Commentary: Young Hawkeyes bring swagger to the court
Adam Woodbury wagged his tongue as he ran down the floor. He’d just hit a difficult hook shot over his right shoulder from the right block to make the score 41-36 in the second half against Iowa State, and he wasn’t afraid to show his emotion.
Later in the half, Anthony Clemmons hit a pair of clutch jumpers to keep the Cyclones at bay and made it look like he was in practice.
This freshman class, which came to Iowa as a heralded group, has given the program a swagger. It’s no coincidence the team has jelled since Clemmons entered the starting lineup and Woodbury found his offensive touch.

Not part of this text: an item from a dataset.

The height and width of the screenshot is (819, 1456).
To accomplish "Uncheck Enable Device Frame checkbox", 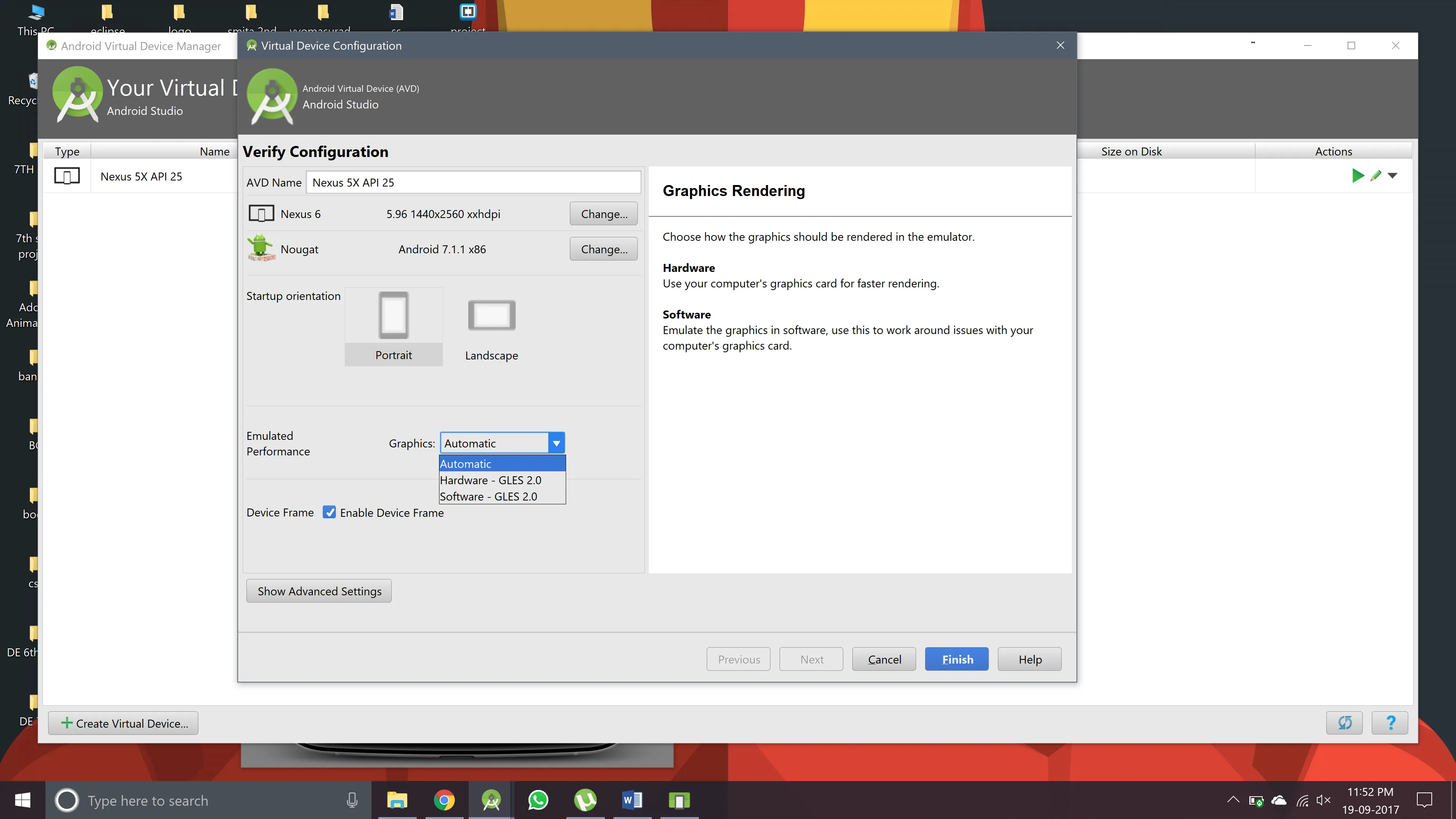I will pos(329,512).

Over the past two games, the duo has combined for 36 points, and Clemmons has 16 assists to just one turnover. He completely outplayed the Cyclones’ Korie Lucious, a Final Four veteran from his time at Michigan State, posting 14 points and 8 assists in an 80-71 victory. Sophomore Aaron White said he was impressed with what he’s seen from his new point guard.
“[He’s been] very impressive, especially for a freshman,” White said. “Really making plays for others, but even [on Dec. 7] he made some huge shots.”
Woodbury said the group just focuses on what they can do for the team.
“We all bring different things to the table,” Woodbury said. “And a couple of us have this attitude that we’re not going to let up. We don’t give a shit about what everybody thinks about us.”
That’s the kind of attitude that has been missing for several years — really since the Hawkeyes lost on a buzzer-beater against Northwestern State in the 2006 NCAA Tournament. It was back, along with raucous fans, in full force against the Cyclones. Iowa will need it in a loaded Big Ten, which has six teams ranked in the Associated Press Top 25.
But if anyone has concerns about these youngsters’ maturity in big games, head coach Fran McCaffery gave an endorsement without saying a word on Dec. 6. Before the biggest game of the year thus far, he sent three freshmen to face the media.
When the pressure of a big game looms, it seems logical to have upperclassmen serve as the face of the program, no? But Woodbury, Clemmons, and Mike Gesell handled that pressure just as coolly as they operate on the court.
Clemmons said he fully appreciated the gravity of last week’s rivalry game, but it didn’t affect him.
“This was a must-win game, no doubt about it,” he said after the game. “And I told the players that.”
McCaffery didn’t hold back his praise of the Lansing, Mich., native.
“Clemmons was spectacular,” McCaffery said. “He has got an amazing ability to remain under control, to think the game, know what we want. [That’s] very rare for a player that young.”